_FRAGMENTO DEL DOCUMENTO:_
○ ○ ○ ○

CE: Tomando en cuenta que ya sus primeros libros fueron acogidos con una
total indiferencia, ¿cuáles fueron los estímulos que lo animaron a ser
escribiendo?
LGV: Esto pudiera ser una pregunta
difícil, una pregunta de los cincuenta millones, si se la formulara a un
escritor de desenvolvimiento normal, pero como, al contrario, no he tenido un
desenvolvimiento normal (y, por supuesto, no me enorgullezco de esto, sino al
contrario, lo lamento y siempre lo he lamentado), para mí responder a tu
pregunta es lo más fácil que pueda haber. Pues bien, volviendo a aclararte las
cosas, te diré que, al saber desde un principio que yo pertenecía a un país
donde el escritor era el ser menos leído del mundo, no tuve ningún problema en
asumir esa vocación de escritor no-escritor de la cual ya te empecé a hablar en
el epígrafe anterior. Sí, en efecto, yo, cuando llegué ya a los veinte años,
supe que tenía que arreglar mi vida para afrontar un destino de escritor
no-leído, y créeme, Carlos, a pesar de que me quejo (¡y como no me iba a
quejar!, sería un idiota si no lo hubiera hecho), aquello no dejó de ser lindo.

○ ○ ○ ○

_FILAS DE DATOS:_
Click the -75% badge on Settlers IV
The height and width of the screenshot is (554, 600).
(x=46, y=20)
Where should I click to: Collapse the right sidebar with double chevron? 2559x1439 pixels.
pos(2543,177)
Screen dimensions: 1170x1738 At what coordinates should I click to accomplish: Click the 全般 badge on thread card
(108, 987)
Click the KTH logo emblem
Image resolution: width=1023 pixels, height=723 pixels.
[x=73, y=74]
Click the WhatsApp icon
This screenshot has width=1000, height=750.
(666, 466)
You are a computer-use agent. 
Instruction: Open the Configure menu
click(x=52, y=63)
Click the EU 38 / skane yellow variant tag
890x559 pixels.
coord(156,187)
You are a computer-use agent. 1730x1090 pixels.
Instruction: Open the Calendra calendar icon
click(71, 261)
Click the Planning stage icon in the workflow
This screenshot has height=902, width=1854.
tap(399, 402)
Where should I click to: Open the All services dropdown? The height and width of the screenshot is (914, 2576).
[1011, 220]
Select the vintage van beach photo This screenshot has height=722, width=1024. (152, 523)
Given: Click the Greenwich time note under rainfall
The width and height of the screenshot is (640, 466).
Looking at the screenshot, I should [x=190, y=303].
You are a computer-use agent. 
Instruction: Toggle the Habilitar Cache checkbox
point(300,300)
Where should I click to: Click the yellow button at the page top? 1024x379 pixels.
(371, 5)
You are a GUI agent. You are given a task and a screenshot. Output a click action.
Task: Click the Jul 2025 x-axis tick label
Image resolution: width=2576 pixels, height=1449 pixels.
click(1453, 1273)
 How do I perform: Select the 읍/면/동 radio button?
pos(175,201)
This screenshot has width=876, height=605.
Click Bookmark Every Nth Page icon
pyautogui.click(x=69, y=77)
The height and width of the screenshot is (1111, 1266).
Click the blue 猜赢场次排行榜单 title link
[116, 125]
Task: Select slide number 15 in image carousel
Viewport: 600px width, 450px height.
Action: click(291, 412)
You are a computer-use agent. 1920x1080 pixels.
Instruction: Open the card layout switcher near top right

○ ○ ○ ○

_TAREAS:_
(1) Traduzca al inglés la siguiente oración de la entrevista: «Sí, en efecto, yo, cuando llegué ya a los veinte años, supe que tenía que arreglar mi vida para afrontar un destino de escritor no-leído, y créeme, Carlos, a pesar de que me quejo (¡y como no me iba a quejar!, sería un idiota si no lo hubiera hecho), aquello no dejó de ser lindo.»
(2) Según la entrevista, ¿a qué edad supo LGV que tenía que arreglar su vida para afrontar un destino de escritor no leído?

_RESPUESTAS ESPERADAS:_
(1) Yes, indeed, when I reached the age of twenty, I knew that I had to arrange my life to face a destiny as an unread writer, and believe me, Carlos, even though I complain (and how could I not complain! I would be an idiot if I hadn't), it was still lovely.

(2) A los veinte años.